Step 1: Set Up the Analysis Dataset
------------------------------------

Create a new DataLad dataset for our analysis::

# Create dataset for MRIQC quality control results
datalad create -d demo-mriqc -c text2git
cd demo-mriqc

Install input data (using a demo BIDS dataset)::

# Install demo neuroimaging dataset
datalad install -d . -s https://github.com/ReproNim/ds000003-demo sourcedata/raw

.. note::
This only installs the dataset structure - the actual data files are not
downloaded locally. DataLad will automatically fetch any data specified
by `--input` when the analysis runs.


Set up working directory to be ignored::

datalad run -m "Ignore processing workdir" 'echo "workdir/" > .gitignore'

Step 2: Execute Analysis with DataLad Integration
-------------------------------------------------

For full provenance tracking with DataLad::

reproman run --resource myserver \
--submitter local \
--orchestrator datalad-pair-run \
--input sourcedata/raw \
--output . \
bash -c 'podman run --rm -v "$(pwd):/work:rw" nipreps/mriqc:latest /work/sourcedata/raw /work/results participant group --participant-label 02'

.. note::
The ``-v "$(pwd):/work:rw"`` part mounts your current directory into the
container at ``/work``, allowing the containerized software to access the
top level dataset.

Step 3: Monitor Execution
-------------------------

ReproMan jobs run in detached mode by default.
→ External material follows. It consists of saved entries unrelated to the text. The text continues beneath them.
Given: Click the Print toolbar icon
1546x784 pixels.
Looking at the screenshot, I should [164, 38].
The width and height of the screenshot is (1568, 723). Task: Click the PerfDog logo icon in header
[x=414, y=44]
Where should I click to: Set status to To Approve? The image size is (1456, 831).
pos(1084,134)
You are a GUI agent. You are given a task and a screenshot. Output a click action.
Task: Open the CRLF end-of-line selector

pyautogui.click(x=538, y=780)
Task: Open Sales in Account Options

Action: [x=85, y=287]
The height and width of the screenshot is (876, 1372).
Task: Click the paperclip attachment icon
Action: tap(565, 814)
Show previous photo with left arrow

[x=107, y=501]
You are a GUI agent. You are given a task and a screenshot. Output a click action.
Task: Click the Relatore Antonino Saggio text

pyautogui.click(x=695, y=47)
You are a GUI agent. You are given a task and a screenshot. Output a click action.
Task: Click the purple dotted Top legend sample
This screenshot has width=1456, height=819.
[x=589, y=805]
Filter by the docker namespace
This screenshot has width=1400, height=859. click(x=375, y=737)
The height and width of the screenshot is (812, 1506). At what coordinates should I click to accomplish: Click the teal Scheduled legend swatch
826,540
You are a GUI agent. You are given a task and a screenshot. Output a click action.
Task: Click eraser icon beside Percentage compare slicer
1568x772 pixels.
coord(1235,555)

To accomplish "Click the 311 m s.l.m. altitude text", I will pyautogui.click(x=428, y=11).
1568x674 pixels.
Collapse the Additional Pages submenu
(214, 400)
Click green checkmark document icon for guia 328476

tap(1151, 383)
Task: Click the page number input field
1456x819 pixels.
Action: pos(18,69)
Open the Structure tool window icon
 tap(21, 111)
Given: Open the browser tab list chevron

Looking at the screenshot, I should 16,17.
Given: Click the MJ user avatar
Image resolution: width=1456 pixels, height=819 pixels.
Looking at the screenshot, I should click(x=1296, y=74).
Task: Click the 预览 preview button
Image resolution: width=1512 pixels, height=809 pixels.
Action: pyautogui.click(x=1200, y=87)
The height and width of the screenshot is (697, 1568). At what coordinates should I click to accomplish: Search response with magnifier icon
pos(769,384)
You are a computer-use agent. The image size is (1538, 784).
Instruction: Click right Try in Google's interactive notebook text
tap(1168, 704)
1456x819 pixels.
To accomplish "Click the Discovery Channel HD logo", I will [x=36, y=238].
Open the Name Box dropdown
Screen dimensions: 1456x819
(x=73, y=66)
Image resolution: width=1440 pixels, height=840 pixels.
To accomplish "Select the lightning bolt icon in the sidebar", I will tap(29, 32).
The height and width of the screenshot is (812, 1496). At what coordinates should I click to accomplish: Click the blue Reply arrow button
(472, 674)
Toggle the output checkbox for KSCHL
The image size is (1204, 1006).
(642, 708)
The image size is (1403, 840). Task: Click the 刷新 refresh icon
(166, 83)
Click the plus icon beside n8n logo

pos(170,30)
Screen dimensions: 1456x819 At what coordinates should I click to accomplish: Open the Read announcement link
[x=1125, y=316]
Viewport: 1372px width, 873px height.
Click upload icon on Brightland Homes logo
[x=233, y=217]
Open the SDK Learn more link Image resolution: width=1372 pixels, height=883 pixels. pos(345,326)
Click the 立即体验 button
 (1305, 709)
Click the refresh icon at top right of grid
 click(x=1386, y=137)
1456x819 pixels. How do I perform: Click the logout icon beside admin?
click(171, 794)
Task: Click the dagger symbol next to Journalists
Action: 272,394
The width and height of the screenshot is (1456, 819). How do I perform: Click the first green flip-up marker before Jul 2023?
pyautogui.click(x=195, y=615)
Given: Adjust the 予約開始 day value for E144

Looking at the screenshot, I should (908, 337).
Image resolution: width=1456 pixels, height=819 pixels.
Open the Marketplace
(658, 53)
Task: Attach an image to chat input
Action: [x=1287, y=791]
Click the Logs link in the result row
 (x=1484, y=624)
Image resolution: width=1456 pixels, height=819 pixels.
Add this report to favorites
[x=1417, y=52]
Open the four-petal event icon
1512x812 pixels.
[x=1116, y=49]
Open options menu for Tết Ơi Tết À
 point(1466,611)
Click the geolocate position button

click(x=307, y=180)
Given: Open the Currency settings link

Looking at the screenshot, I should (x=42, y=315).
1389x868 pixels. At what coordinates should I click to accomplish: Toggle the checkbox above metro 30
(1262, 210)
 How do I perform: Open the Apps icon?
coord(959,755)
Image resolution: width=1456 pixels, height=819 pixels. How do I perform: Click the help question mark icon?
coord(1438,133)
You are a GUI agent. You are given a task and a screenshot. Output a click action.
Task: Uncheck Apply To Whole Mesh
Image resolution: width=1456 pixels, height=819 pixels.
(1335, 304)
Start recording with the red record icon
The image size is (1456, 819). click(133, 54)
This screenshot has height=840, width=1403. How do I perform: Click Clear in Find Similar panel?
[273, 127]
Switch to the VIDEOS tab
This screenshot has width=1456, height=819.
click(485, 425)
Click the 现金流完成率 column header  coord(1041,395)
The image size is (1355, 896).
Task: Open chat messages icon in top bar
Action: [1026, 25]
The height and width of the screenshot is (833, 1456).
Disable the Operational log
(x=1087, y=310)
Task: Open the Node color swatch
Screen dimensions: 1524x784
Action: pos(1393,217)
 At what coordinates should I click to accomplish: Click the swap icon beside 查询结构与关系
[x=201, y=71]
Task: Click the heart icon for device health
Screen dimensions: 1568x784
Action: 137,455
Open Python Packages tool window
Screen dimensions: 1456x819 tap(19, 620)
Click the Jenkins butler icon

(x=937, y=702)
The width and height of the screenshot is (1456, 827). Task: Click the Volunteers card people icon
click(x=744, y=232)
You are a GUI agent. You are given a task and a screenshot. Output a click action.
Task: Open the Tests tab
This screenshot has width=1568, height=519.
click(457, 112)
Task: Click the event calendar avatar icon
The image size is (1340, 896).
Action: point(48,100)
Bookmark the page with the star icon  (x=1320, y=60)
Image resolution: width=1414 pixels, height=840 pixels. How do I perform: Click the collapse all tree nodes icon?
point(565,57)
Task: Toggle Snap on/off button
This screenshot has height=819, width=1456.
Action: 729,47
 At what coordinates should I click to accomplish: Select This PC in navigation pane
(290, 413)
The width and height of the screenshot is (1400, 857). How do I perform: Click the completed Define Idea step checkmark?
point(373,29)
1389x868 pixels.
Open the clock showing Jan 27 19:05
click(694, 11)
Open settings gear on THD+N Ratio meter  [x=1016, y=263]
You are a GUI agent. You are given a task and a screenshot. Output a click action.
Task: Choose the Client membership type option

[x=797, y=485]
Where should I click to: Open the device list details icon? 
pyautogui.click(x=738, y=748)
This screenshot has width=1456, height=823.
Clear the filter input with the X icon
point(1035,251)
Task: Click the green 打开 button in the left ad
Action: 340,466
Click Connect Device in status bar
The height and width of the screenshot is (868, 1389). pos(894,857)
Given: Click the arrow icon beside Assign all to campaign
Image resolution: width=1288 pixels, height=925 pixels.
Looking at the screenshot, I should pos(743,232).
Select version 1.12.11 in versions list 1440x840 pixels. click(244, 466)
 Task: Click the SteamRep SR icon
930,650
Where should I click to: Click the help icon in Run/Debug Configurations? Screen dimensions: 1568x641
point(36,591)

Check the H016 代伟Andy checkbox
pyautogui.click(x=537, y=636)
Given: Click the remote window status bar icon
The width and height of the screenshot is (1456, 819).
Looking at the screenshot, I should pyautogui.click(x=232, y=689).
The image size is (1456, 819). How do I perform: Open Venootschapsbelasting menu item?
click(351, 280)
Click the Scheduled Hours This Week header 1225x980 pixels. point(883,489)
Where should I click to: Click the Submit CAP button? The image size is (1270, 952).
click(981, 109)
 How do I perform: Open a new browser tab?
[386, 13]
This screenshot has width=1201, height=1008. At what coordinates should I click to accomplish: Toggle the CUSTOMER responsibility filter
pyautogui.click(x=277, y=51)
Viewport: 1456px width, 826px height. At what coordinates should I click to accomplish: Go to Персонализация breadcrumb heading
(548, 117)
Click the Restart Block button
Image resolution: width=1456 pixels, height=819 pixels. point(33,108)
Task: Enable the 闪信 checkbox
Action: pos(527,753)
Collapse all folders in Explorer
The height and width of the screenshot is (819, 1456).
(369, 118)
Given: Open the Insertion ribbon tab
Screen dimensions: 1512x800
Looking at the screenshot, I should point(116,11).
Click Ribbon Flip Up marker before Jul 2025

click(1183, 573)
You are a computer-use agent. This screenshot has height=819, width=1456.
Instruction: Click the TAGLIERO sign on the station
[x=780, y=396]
Monitor progress::

# List all jobs
reproman jobs

# Check specific job status (replace JOB_ID with actual ID)
reproman jobs JOB_ID

# Fetch completed job results
reproman jobs JOB_ID --fetch

For attached execution (wait for completion)::

reproman run --resource myserver --follow \
[... rest of command ...]

Step 4: Examine Results and Provenance
--------------------------------------

Once the job completes, examine what was captured::

# View the provenance record
git log --oneline -1

# Look at captured job information
ls .reproman/jobs/myserver/

# View job specification
cat .reproman/jobs/myserver/JOB_ID/spec.yaml

# Check MRIQC outputs
ls -la results/

The DataLad orchestrators create rich provenance records::

# View the detailed run record
git show --stat

# See what files were modified/added
git show --name-status